The other option is to run more workers. But how do you run more workers on a machine already running as many workers as can fit in memory?

Adding more workers

We added more workers per node by moving from Resque to Sidekiq. For those who don’t know, Resque is a process-based background queuing system. Sidekiq, on the other hand, is thread-based. This is important, because Resque’s design means a copy of the application code is duplicated across every one of its worker processes. If we wanted two Resque workers, we would use double the memory of a single worker (because of the copy-on-write nature of forked process memory in linux, this isn’t strictly true, but it was quite close in our production systems due to the memory access patterns of our application and the ruby runtime).

Making this switch to Sidekiq allowed us to immediately increase the number of workers per node by a factor of roughly 6x. All the Sidekiq workers are able to more tightly share operating system resources like memory, network connections, and database access handles.

How did we do?

This one change resulted in a performance change of nearly 30x (as in, 3000% as fast).

Wait, what?

Plot twist!

How did running more workers also result in a performance increase of 500% per worker? I had to do some digging. As it turns out, there’s a number of things that make Resque workers slower:

  • Each worker process forks a child process before starting each job. This takes time, even on a copy-on-write system like linux.
  • Then, since there are now two processes sharing the same connection to redis, the child has to reopen the connection.
  • Now, the parent will have to wait on the child process to exit before it can check the queue for the next job to do.

When we compounded all of these across every worker, it turns out these were, on average, adding a multiple-seconds-long penalty to every job. There is almost certainly something wrong here (and no, it wasn’t paging). I’m sure this could’ve been tuned and improved, but I didn’t explore since it was moot at this point anyway.

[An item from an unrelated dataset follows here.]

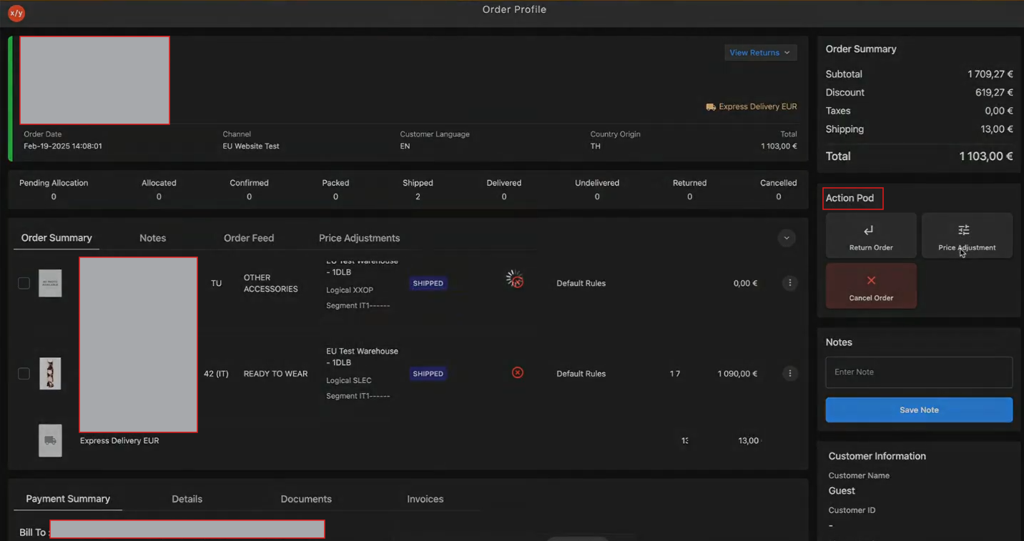Click the red Cancel Order button
The height and width of the screenshot is (541, 1024).
coord(871,286)
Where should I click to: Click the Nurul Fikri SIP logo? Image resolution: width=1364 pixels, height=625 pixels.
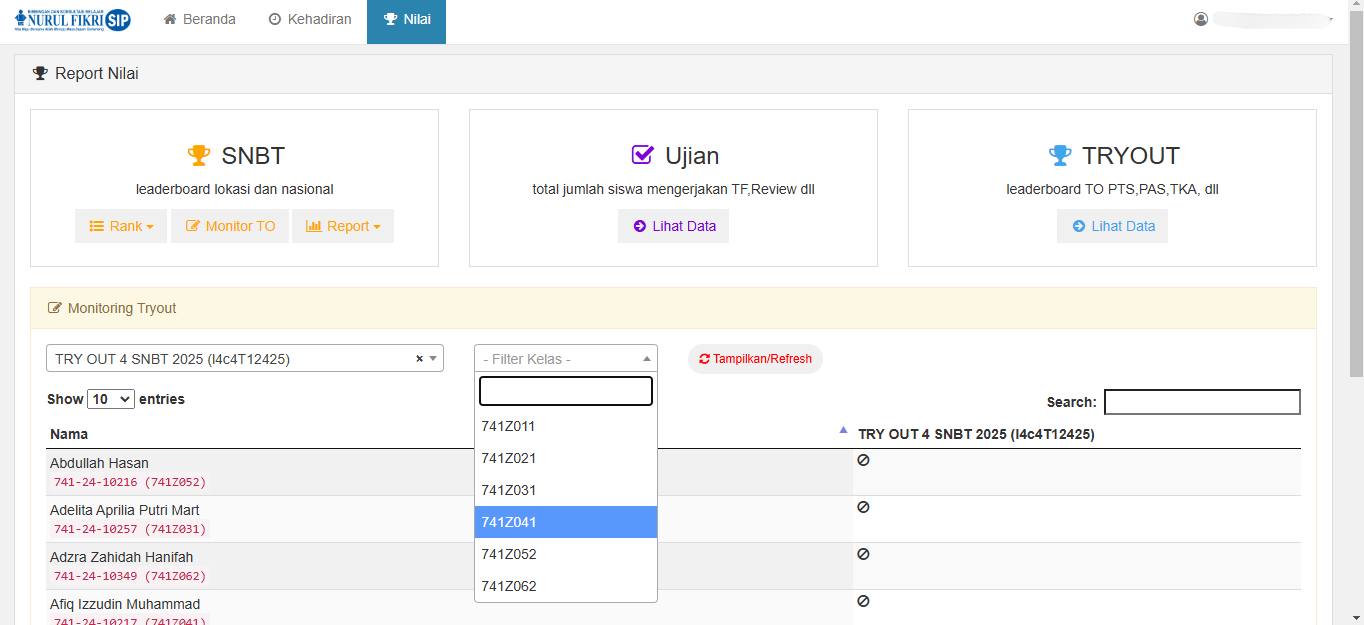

Let’s do better – with Computer ScienceTM

In the course of rewriting this system, we noticed some operations were just taking longer than felt right. One of these was the scheduling system: we schedule reminder emails to be sent out in redis itself, inserting jobs into a set that is sorted by time. Sometimes things happen that require removing scheduled emails (for example, if the user performs the action we were trying to nudge them to do).

While profiling the performance of these email reminders, I noticed an odd design: whenever the state of a claimed offer changes (including an email being sent), all related scheduled emails are removed and re-inserted (based on what makes sense for this new state). Obviously, this is a good way to make sure that anything unnecessary is removed without having to know what those things are. I had a hunch: If the scheduled jobs are sorted by time, how long would it take to find jobs that aren’t keyed on time?

O(n). Whoops!

It turns out that the time it took to send an email depended linearly on how many emails were waiting to be sent. This is not a recipe for high scalability.

We did some work to never remove scheduled jobs out of order – instead, scheduled jobs check their validity during runtime and no-op if there is nothing to do. Since no operations depend linearly on the size of the queue any more, its a much more scalable design.

By making this change, we saw an increase in performance of more than 5x in production.

Summing up

  • Moving from process-based to thread-based workers: ~6x more workers per node.
  • Moving from forking workers to non-forking workers: 5x faster.
  • Removing O(n) operations from the actual email send job: 5x faster.
  • Total speedup: Roughly 150x performance improvement.